A few quick notes: The track editor is well done and easy enough to get the hang of quickly. It's too bad you can't design outdoor tracks, but what is offered is nice enough. The controls are passable, if a bit tough to get used to. Fortunately you are able to use the rather robust options screens to remap the controller functions in whatever setup you deem proper. Speaking of the options screen, you are able to adjust every thing here from controller configuration to sound effects volume to game difficulty and number of laps per race. It's good stuff for the control freaks of the world.
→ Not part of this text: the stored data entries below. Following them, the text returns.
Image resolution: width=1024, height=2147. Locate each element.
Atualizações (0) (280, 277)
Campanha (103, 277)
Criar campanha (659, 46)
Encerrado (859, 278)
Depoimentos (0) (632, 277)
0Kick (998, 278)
Then there are Jeremy McGrath's voiceovers. I imagine that a lot of reviewers might put these firmly in the Bad category, but there was just something so unintentionally hilarious about them that they found a place in my heart. You see, on the Motocross tracks, Jeremy offers up his advice on how to best run each particular course. Aside from Jeremy's uninspired, emotionless line readings (One Take McGrath, I suspect was his nickname in the studio), he will tell you to watch out for features that aren't in the game. Take the track getting slippery in the rain -- I never noticed a difference between sun or rain. He'll also warn you of poor track design. On the Steel City course he says to watch out for the "tricky off-camera corners." What the heck does that mean? It means the game designers and programmers were too sloppy to make their track function properly, so they had McGrath come along and sell it off as a feature! To me this is as close as most games ever get to high comedy, and thus lands it firmly in The Good.
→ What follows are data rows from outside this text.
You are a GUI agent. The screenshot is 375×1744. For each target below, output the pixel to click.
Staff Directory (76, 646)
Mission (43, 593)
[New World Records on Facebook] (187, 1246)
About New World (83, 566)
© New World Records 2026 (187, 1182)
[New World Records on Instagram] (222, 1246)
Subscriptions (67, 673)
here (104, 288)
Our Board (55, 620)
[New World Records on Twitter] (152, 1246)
This game is the definition of "blah." I can't manage to get any emotion whatsoever from JMS2K. Hate it? Not really. Like it? No. JMS2K exists in our universe, and I accept that fact. It is, however, so mediocre as to have made me avoid reviewing it for several days. It's not a good game. But it's not as colossally bad as, say, Spirit of Speed. How the hell are you supposed to write a review about something so dull and so perfectly below average? JMS2K reminded me that growing up, my friends and I treated the Acclaim logo as more of a warning sign than as a corporate logo. "Ack! Lame!" was our insisted pronunciation of the company name. Now I remember why.
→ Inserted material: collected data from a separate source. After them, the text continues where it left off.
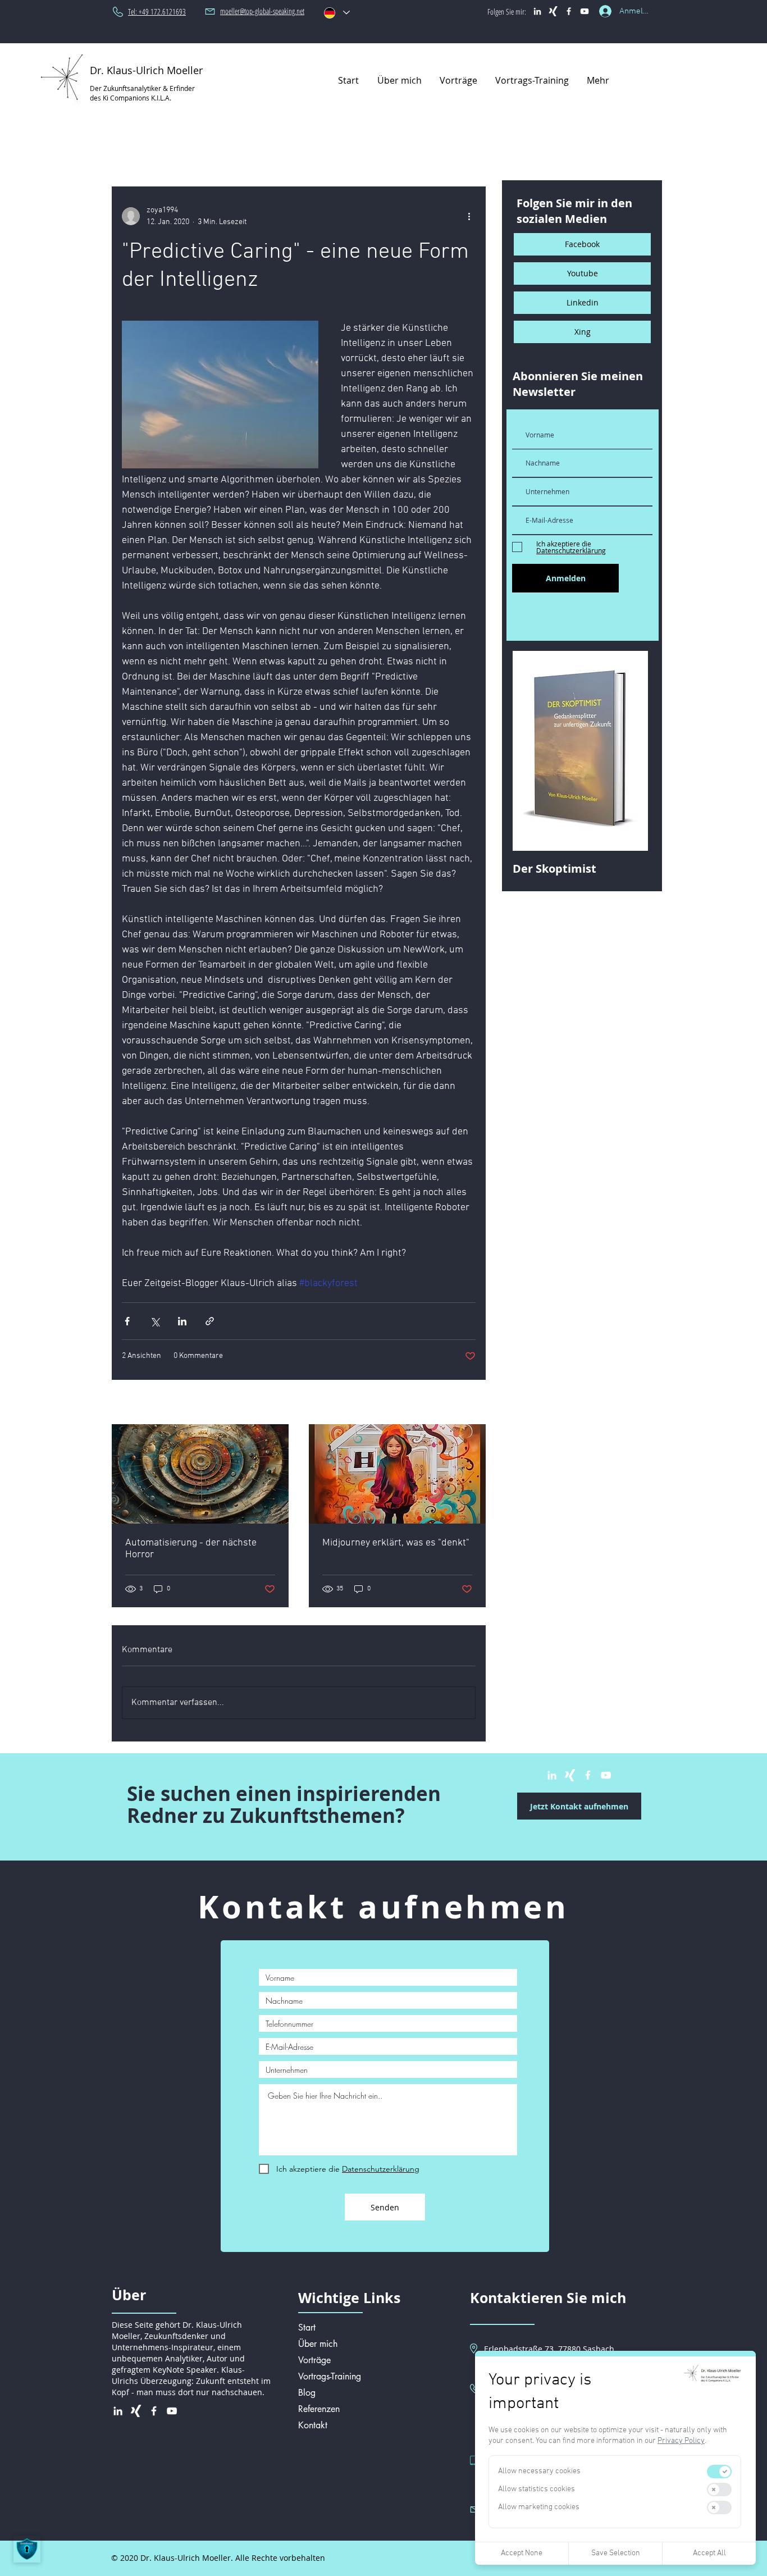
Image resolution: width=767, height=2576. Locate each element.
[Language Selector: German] (336, 13)
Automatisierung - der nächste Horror (191, 1549)
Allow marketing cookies (538, 2507)
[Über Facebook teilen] (127, 1321)
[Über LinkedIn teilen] (182, 1321)
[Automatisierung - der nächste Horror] (200, 1474)
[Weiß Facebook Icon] (569, 11)
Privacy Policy (681, 2441)
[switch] (719, 2471)
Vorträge (314, 2360)
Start (307, 2327)
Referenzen (319, 2409)
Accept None (521, 2553)
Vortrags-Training (329, 2376)
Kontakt (312, 2425)
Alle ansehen (454, 1403)
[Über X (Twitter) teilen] (154, 1321)
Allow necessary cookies (539, 2471)
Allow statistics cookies (536, 2489)
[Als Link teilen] (209, 1321)
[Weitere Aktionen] (469, 216)
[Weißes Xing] (553, 11)
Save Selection (615, 2553)
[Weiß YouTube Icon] (584, 11)
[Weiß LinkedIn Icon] (537, 11)
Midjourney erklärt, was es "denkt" (395, 1543)
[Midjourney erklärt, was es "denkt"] (397, 1474)
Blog (307, 2393)
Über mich (317, 2344)
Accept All (709, 2553)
Freestyle mode lets you perform tricks, although we're not sure why you'd want to bother.
First off, the graphics are incredibly average. So-so textures and low poly models from the PlayStation version of this game have made their way over to the Dreamcast. It bothers me that whomever was in charge of this stillbirth of a title didn't have the foresight to create the best, highest-poly assets that they could, and then have them downsized for the lesser platforms. It seems simple enough, really. If you have an artist spending X number of days creating a crappy looking, low-poly Jeremy McGrath with terribly bland textures, why not have him spend those same days making a good looking high-poly model, and then remove the extraneous polys for the PlayStation and N64 versions?
Next, the animation looks more like a marionette show than any kind of Supercross game. Aside from the fact that every racer at the starting line goes through the same set of animations at the exact same time (giving the start of the race the odd feeling of a trip to the Chuck E. Cheese Pizzatime Theater), the in-race animations are stiff as a board. I never felt like my racer was leaning into a turn. When the bike would jump, it felt as if it weighed nothing when I landed. There was just never any connection between the animations and what was actually happening.